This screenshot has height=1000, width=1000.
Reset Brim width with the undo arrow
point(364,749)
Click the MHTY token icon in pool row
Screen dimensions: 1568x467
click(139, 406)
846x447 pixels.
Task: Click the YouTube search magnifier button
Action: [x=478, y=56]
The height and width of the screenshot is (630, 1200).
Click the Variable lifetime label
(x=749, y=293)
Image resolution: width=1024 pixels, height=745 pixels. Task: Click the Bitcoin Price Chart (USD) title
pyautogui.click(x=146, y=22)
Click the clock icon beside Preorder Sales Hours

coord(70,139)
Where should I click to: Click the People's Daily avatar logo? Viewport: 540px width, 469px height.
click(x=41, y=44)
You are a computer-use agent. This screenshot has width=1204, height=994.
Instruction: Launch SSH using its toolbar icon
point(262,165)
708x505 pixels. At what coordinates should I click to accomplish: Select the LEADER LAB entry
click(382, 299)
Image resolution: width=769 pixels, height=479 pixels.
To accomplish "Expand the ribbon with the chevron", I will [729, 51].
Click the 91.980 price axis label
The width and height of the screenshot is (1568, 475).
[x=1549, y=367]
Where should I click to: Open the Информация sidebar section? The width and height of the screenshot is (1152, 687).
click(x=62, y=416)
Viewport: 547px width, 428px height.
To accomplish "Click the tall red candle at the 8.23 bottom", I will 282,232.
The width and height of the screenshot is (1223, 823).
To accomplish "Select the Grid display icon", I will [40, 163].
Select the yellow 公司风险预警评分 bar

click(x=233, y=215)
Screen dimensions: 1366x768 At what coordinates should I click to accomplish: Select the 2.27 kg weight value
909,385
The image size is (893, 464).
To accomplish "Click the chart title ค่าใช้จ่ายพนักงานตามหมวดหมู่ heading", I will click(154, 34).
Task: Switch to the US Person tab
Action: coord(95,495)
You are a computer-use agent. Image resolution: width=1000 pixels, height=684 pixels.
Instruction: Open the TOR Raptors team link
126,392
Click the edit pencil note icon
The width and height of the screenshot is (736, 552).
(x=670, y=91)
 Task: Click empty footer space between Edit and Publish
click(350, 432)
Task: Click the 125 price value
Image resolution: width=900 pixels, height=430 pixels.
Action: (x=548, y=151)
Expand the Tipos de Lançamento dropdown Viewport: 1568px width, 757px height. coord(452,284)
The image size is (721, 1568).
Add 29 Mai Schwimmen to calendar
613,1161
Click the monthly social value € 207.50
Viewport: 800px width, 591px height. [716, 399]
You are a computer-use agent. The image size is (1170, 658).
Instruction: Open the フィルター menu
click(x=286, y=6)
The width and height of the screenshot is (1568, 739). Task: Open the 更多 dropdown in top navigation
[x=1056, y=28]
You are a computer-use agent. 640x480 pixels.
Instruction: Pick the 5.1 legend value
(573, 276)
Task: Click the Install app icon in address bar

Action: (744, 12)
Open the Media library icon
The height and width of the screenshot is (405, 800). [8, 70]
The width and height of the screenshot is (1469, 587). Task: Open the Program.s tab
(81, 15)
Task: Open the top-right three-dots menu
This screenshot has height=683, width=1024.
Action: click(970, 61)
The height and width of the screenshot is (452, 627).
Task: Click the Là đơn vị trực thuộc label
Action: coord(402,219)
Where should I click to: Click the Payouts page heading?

================

#### What is required
Would you please show every line of the material above that includes the string "agent"?

#### Response to the exercise
You are a computer-use agent. This screenshot has width=1204, height=994.
You are a computer-use agent. Image resolution: width=1000 pixels, height=684 pixels.
You are a computer-use agent. The image size is (1170, 658).
You are a computer-use agent. 640x480 pixels.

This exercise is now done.